A escolha da ex-senadora Kátia Abreu para coordenar a campanha do presidente Lula no Estado era previsível. São amigos.
Kátia ontem foi apresentada oficialmente a todas as instâncias do PT. Disse ao blog que sentia-se honrada com a confiança que lhe depositara o presidente.
Lula sempre foi pragmático. Desde os sindicatos. A militância é que, durante anos, ficou nesse lenga-lenga de marxismo-leninismo de rodapé de página. Uma alienação anacrônica.
Nas eleições de 2022, por exemplo, a campanha de Lula foi coordenada por um professor até então sem expressão política estadual.
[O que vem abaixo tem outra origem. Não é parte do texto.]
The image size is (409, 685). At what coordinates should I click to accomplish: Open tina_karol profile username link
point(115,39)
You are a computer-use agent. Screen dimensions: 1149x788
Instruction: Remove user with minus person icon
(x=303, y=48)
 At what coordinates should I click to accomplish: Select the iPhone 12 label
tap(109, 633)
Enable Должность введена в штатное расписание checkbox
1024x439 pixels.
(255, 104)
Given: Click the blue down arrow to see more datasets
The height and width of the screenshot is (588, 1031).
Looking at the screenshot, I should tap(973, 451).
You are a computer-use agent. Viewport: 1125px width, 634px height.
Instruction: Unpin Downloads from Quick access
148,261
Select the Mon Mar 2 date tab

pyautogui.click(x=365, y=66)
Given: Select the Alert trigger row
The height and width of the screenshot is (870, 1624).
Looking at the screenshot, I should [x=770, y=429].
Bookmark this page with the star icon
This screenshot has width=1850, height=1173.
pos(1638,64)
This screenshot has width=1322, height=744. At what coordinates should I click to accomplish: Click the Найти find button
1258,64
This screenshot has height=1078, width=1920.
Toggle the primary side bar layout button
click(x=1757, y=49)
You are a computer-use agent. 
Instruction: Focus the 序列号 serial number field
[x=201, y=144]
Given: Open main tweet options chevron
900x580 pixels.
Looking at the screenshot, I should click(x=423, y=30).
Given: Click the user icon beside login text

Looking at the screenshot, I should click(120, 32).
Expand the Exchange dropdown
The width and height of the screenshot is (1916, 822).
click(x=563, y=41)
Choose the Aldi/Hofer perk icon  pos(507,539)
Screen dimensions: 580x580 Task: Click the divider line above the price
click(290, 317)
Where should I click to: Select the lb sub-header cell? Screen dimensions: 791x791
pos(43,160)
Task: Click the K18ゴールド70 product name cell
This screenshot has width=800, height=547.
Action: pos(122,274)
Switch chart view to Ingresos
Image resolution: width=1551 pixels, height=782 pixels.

Kátia foi ministra de Dilma Roussef. No impeachment, foi mais petista que muito stalinista da legenda. Conquistou confiança e lealdade.
E no Estado escolheu um suplente de senador do PT (o então presidente regional Donizetti Nogueira).
Num mandato em que o deputado Irajá Abreu (filho) cedeu vaga na Câmara dos Deputados a outro petista: Milne Freitas. Hoje Kátia é conselheira do BNDES e dá palestras mundo afora.
Kátia é organizada e tem liderança na administração de processos e projetos. Não à toa foi, por mais de uma década, presidente de uma Confederação que reunia mais de cinco mil sindicatos e cinco milhões de estabelecimentos rurais no país. Setor responsável por 30% do PIB e dos empregos.
No Estado, a militância do PT é grande. E o partido tem 17 mil filiados. É o quarto em filiações. Obviamente que um filiado ao PT grita mais que muitos filiados de outro partido.